Conclusion Cigarette smoking is significantly associated with colorectal cancer incidence and mortality.

Although tobacco has been responsible for approximately 100 million deaths in the past century and 5.4 million in 2005 alone, there are still an estimated 1.3 billion smokers in the world. Currently, smoking prevalence has decreased in the United States and some other countries but has increased in less-developed world regions.1

In the lung, where there is intimate exposure to inhaled tobacco smoke, about 80% of all primary cancers are attributable to smoking.2 Smoking-related cancers are also frequent in the oropharynx and larynx, where there is direct contact with tobacco-related carcinogens. Smoking also increases the risk of cancer in organs such as the kidney, bladder, cervix, lower urinary tract, and pancreas, organs for which exposure to tobacco degradation products is indirect.3 With respect to the digestive tract, esophageal and gastric cancers have been strongly associated with tobacco, whereas the smoking–colorectal cancer (CRC) link remains controversial.

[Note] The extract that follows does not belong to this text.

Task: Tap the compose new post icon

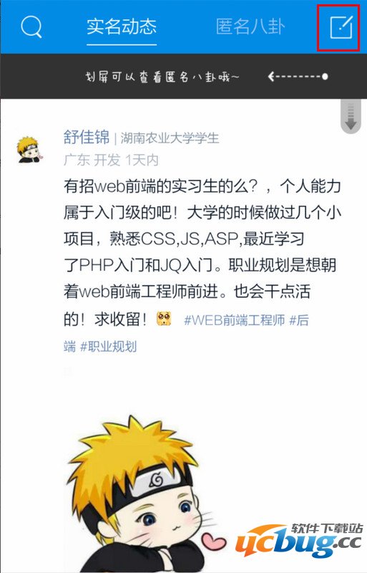Action: (341, 27)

Several large cohort studies linked smoking with CRC,4,5,6 and our group has recently reported a meta-analysis that revealed that smoking doubles the risk of colorectal polyps, known precursors for CRC.7 However, other studies have failed to detect a significant relationship between smoking and CRC.8,9 This inconsistency among studies could be partly explained by different study designs, population characteristics, and the heterogeneous treatment of the most likely confounders, such as diet, alcohol, physical activity, and body mass index (BMI, calculated as weight in kilograms divided by height in meters squared).10

Because smoking can potentially be controlled by individual and population-related measures, detecting a link between CRC and smoking could help reduce the burden of the world's third most common tumor, which currently causes more than 500 000 annual deaths worldwide.11 In the United States alone, an estimate of approximately 50 000 deaths from CRC would have occurred in 2008.12

We conducted a meta-analysis with the following aims: (1) to review and summarize published data examining the link between smoking and CRC incidence and mortality; (2) to measure the smoking-CRC relationship according to different characteristics of the study populations, study designs, and CRC subsites; and (3) to study dose-response patterns of tobacco exposure on the risk of CRC.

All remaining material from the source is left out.